*Provided information*
....................
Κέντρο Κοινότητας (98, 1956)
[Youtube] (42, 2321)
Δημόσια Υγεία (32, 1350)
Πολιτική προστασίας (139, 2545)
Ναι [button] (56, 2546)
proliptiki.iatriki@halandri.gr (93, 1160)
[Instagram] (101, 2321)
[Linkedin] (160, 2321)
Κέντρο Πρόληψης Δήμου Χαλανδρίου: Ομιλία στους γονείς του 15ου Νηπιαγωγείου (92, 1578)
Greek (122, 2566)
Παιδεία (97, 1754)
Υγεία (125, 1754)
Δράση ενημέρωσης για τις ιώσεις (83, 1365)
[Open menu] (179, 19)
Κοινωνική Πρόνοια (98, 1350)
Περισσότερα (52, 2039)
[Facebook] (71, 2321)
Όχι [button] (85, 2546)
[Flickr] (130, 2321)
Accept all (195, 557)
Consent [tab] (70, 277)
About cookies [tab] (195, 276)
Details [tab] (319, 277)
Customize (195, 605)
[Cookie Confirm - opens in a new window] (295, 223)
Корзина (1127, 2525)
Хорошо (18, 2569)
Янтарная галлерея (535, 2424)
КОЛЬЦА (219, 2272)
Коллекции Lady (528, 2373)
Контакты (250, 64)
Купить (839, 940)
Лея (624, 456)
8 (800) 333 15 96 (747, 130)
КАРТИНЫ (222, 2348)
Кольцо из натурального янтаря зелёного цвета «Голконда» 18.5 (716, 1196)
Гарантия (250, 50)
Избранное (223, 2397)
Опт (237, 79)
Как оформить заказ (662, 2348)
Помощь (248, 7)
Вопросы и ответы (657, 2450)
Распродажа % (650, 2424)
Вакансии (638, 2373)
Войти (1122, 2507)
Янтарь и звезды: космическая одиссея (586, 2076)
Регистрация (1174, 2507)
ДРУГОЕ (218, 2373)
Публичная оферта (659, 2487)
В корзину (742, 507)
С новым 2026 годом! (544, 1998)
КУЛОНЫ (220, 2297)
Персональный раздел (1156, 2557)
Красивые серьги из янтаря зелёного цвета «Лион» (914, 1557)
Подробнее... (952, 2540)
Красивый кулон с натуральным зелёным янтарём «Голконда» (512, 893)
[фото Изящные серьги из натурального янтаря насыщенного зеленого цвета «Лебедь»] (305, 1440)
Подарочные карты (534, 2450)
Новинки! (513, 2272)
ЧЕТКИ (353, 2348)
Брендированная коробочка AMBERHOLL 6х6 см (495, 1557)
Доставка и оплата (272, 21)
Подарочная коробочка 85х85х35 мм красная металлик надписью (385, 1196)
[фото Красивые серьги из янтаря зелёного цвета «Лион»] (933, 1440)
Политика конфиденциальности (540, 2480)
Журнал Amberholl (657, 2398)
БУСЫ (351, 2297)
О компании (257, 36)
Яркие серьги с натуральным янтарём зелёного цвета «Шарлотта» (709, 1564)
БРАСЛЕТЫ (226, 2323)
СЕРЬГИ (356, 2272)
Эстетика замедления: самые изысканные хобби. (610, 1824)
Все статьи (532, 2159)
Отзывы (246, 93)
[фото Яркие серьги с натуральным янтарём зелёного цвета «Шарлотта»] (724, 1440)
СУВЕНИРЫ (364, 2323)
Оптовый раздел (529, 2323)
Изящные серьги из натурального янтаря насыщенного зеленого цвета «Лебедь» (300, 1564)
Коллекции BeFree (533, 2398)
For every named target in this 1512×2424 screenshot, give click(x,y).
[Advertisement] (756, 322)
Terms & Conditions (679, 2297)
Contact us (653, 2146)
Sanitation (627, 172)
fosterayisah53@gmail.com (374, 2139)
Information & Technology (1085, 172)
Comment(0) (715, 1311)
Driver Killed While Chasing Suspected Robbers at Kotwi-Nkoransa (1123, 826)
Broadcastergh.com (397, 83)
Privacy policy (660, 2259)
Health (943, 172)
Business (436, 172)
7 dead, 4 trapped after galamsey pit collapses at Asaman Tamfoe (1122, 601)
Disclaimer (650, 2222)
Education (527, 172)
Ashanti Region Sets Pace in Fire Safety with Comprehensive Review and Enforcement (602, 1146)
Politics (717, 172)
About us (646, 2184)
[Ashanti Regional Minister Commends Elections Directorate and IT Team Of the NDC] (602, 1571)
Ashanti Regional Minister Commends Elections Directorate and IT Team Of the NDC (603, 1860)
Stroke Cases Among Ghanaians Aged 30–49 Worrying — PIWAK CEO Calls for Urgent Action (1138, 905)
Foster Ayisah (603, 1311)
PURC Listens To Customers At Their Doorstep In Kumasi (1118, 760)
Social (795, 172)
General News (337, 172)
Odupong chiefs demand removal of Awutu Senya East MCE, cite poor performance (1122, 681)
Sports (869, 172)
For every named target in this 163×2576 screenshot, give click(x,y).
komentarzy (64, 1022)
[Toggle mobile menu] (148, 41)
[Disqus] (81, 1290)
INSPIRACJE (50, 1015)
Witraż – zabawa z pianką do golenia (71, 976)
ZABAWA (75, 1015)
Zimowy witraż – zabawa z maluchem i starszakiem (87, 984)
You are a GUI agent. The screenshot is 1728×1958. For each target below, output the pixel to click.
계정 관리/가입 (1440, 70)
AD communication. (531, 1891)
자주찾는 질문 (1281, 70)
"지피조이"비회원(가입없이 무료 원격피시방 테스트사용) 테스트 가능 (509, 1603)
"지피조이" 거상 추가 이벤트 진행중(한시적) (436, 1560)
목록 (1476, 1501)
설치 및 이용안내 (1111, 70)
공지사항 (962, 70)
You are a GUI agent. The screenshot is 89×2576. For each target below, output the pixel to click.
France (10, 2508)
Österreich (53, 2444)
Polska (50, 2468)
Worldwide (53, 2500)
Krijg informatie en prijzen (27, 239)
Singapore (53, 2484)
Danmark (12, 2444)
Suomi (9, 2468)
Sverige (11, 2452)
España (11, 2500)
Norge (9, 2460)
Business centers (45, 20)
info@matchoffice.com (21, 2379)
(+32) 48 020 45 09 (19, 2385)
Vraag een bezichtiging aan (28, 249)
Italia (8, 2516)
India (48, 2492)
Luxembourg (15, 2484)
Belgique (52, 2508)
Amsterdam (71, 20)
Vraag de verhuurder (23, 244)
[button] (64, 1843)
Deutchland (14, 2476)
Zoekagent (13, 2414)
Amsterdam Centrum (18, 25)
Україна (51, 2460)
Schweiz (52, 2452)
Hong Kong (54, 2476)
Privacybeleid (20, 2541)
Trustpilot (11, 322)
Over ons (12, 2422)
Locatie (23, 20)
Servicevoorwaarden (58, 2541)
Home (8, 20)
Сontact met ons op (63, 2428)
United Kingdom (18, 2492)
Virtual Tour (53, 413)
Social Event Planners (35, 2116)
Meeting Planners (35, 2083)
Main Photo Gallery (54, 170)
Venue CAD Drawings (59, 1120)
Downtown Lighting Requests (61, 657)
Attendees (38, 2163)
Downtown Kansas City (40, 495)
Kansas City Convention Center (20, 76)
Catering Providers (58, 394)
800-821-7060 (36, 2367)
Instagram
....................
Lines with "Голконда" in them are what the answer must contain; copy each from the records above.

Кольцо из натурального янтаря зелёного цвета «Голконда» 18.5 (716, 1196)
Красивый кулон с натуральным зелёным янтарём «Голконда» (512, 893)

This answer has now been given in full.